— START DOCUMENT TEXT —
OIA and Parliament

Isaac Davidson writes in the NZ Herald:

The Government’s decision not to extend the Official Information Act to Parliament is “entirely specious”, a former Prime Minister and president of the Law Commission says.

I’m amused that so many supporters of opening Parliament to the OIA, refused to do so when they were in Parliament and could have done so.

In announcing the proposals on Monday, Justice Minister Judith Collins said New Zealand had an open government by international standards and Parliament already made a great deal of information available.

She told the Herald yesterday: “While it may be tempting for a Government to have access to Opposition parties’ research and funding data, extending the OIA to include the offices of Parliament would see Opposition parties unnecessarily scrutinised.”

A lot of people don’t realise this. Ministers are already subject to the OIA, so extending it would actually be giving the Government the ability to file OIAs to the Opposition seeking draft policy papers, staff advice, spending details etc.
— END DOCUMENT TEXT —
— START DATASET EXCERPT —
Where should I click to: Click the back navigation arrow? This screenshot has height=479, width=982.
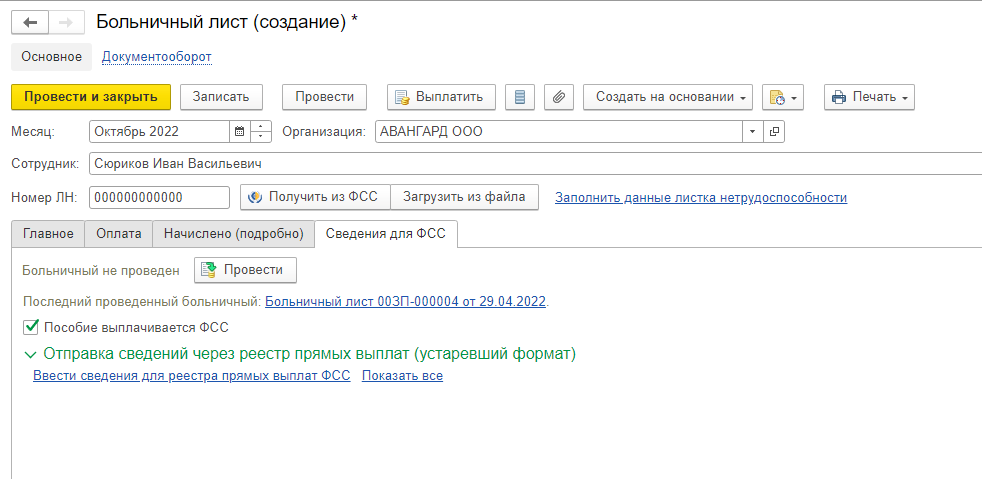coord(30,23)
— END DATASET EXCERPT —
— LIST OF TASKS —
1) Using the post on the OIA and Parliament, say whether each statement agrees with the text. Answer yes or no and quote the words that decide it.
(a) The Government decided to extend the Official Information Act to Parliament.
(b) Judith Collins announced the proposals on Monday.
(c) Ministers are currently outside the reach of the OIA.
2) Answer these questions from the post on the OIA and Parliament.
(a) In which newspaper does Isaac Davidson write?
(b) What position does Judith Collins hold?
(c) According to Collins, who would be unnecessarily scrutinised if the OIA covered the offices of Parliament?

— TASK-BY-TASK RESULTS —
1)
(a) No: "The Government’s decision not to extend the Official Information Act to Parliament"
(b) Yes: "In announcing the proposals on Monday, Justice Minister Judith Collins said"
(c) No: "Ministers are already subject to the OIA"

2)
(a) The NZ Herald
(b) Justice Minister
(c) Opposition parties